It uses the same concept, but will use ptrace
to modify the actual code of the child instead of registers.
Again it starts by forking and attaching:
undefined8 main(int args,char **argv)
{
uint status;
__pid_t pid;
if (args == 2) {
pid = fork();
if (pid == 0) {
/* child: do something */
lets_go(argv[1]);
}
/* parent: attach child */
ptrace(PTRACE_ATTACH,(long)pid,0,0);
while (waitpid(pid,(int *)&status,0), (status & 0x7f) != 0) {
if (status != 0xffff) {
ptrace(PTRACE_CONT,(long)pid,0,0);
}
}
return 0;
}
printf("usage: %s <flag>\n",*argv);
/* WARNING: Subroutine does not return */
exit(1);
}
2.1 lets_go child
lets_go
will fork once more (so stracing the parent won’t show anything relevant), decrypt a shared library using chacha20 and call the dance_with_me
flag check function from this library, easy.
we can extract the lib like this:
from Crypto.Cipher import ChaCha20
from pwn import u64
with open("dance", "rb") as fp:
# get libsize
fp.seek(0x40a0)
libsize = u64(fp.read(8))
# lib data
fp.seek(0x40c0)
libdata_enc = fp.read(libsize)
c = ChaCha20.new(key=bytes.fromhex("48656c6c6f2c2074686174206973206f6e65206b657920666f7220796f752e2e"),
nonce=bytes.fromhex("6e6963655f6d6f76655f3a29"))
libdata = c.decrypt(libdata_enc)
open("lib.so", "wb").write(libdata)
and confirm that the lib is OK:
% file lib.so
lib.so: ELF 64-bit LSB shared object, x86-64, version 1 (SYSV), dynamically linked, BuildID[sha1]=f05cef21094717d75fb2cf7bd3206c7c0e28949c, stripped
however we can quickly notice that the shared library code has been replaced by INT3
:
% objdump -M intel -d lib.so
lib.so: file format elf64-x86-64
[...]
Disassembly of section .text:
00000000000010a0 <dance_with_me@@Base-0x3e4>:
10a0: cc int3
10a1: cc int3
10a2: cc int3
10a3: cc int3
10a4: cc int3
10a5: cc int3
10a6: cc int3
10a7: cc int3
10a8: cc int3
10a9: cc int3
10aa: cc int3
10ab: cc int3
10ac: cc int3
10ad: cc int3
10ae: cc int3
10af: cc int3
10b0: cc int3
10b1: cc int3
10b2: cc int3
10b3: cc int3
10b4: cc int3
10b5: cc int3
10b6: cc int3
10b7: cc int3
10b8: cc int3
10b9: cc int3
10ba: cc int3
10bb: cc int3
10bc: cc int3
10bd: cc int3
10be: cc int3
10bf: cc int3
10c0: cc int3
10c1: cc int3
[...]
bummer, back to lets_go
…
2.2 lets_go parent
The parent will wait for the child to generate a SIGTRAP - which happens as soon as it loads the library.

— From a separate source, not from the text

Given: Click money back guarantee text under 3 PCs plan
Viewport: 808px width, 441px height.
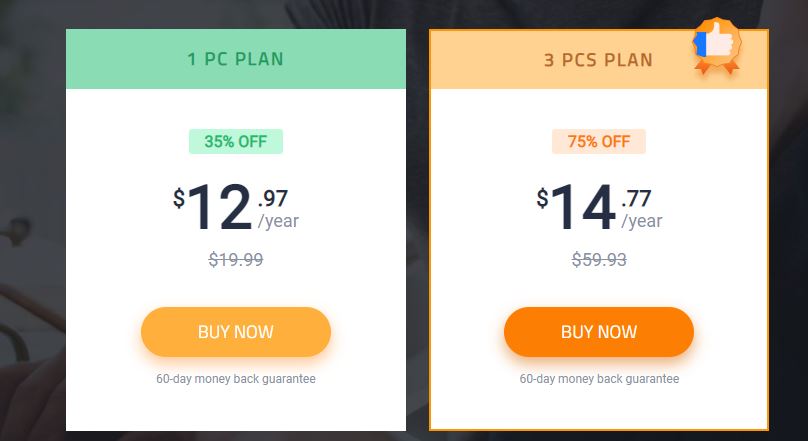Looking at the screenshot, I should click(x=599, y=379).
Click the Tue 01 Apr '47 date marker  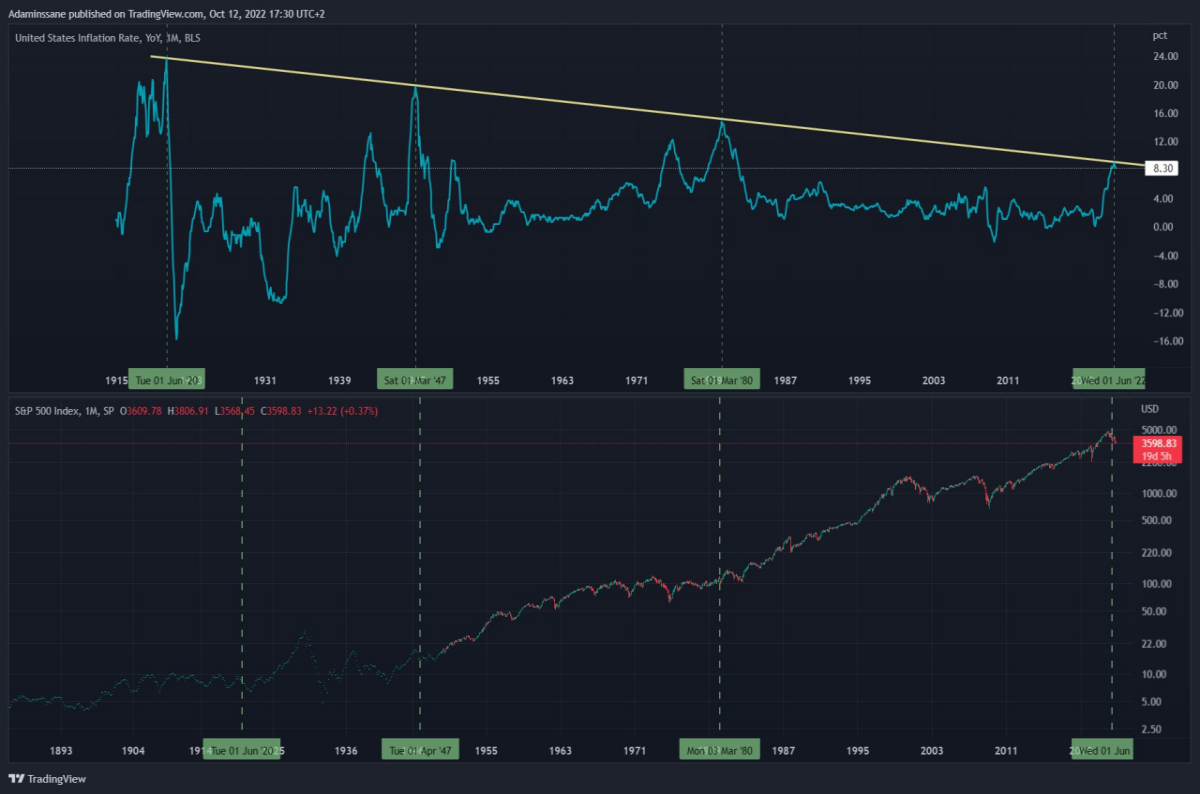[x=420, y=750]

Upon crash, it will get the low 3 bytes of the crash address, compute their crc32 and use that to lookup the original original opcodes to execute.
The instructions table is an array of
typedef struct {
uint32_t crc32;
uint8_t num_ins;
uint8_t code[16];
} instruction;
Once found, it writes the opcodes back to the child and resume execution.

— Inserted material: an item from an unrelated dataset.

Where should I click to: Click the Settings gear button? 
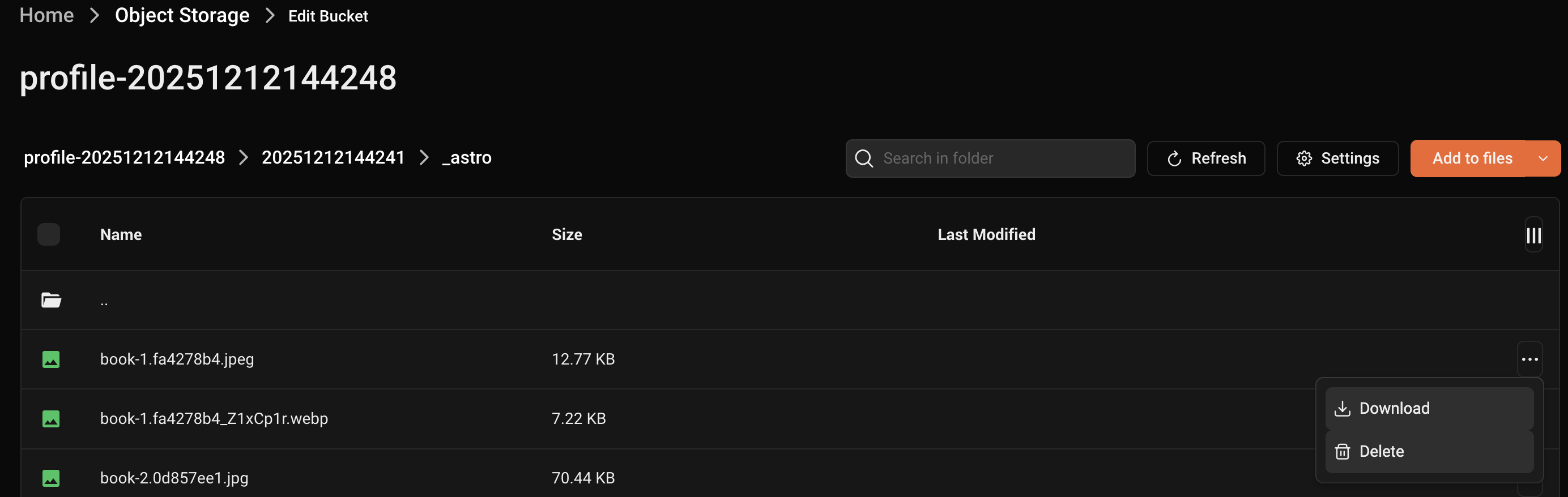click(x=1337, y=158)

At the next crash, if will overwrite the previously written correct opcodes by a bunch of INT3 before looking for the next opcodes to execute, this is to prevent dumping the memory at the end of the execution and getting a fully decoded library.

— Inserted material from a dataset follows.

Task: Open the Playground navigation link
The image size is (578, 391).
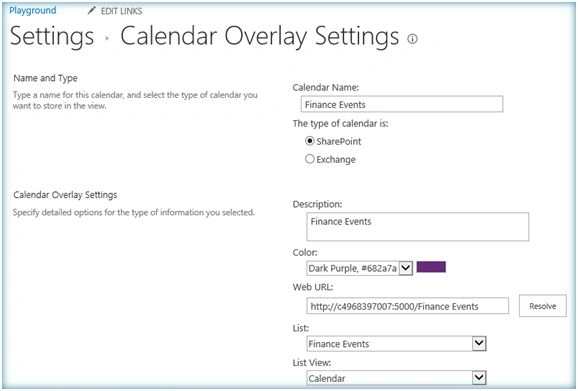Action: 33,10
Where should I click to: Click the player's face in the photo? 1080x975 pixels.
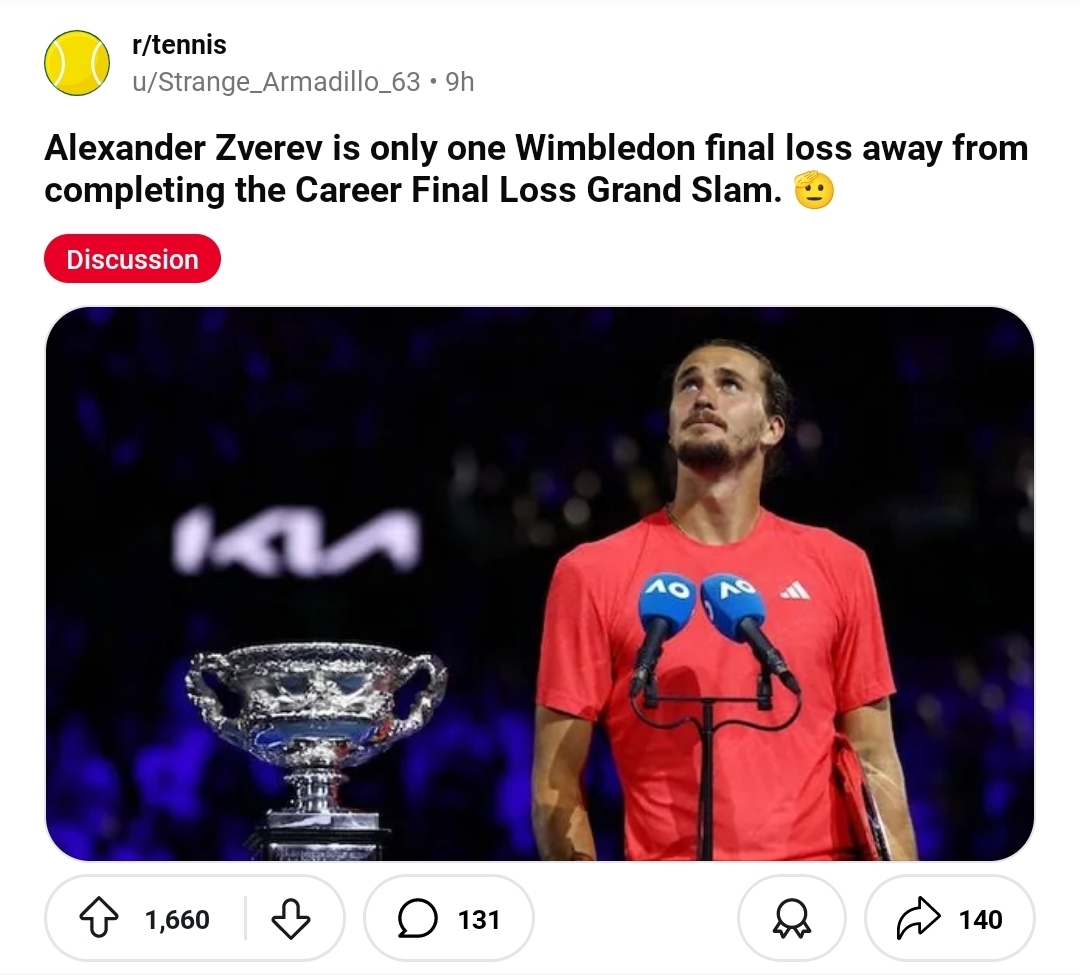coord(716,405)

If you look at the source code, the library is doing a checksum of the main binary’s code between 2 NOP markers, this is to prevent patching: if you patch the binary to remove the double fork in order to use strace to dump the opcodes as they are written, the binary should quickly exit, before any actual flag checking.
It’s also using ptrace and exit as syscalls instead of libc functions to prevent hooking with LD_PRELOAD.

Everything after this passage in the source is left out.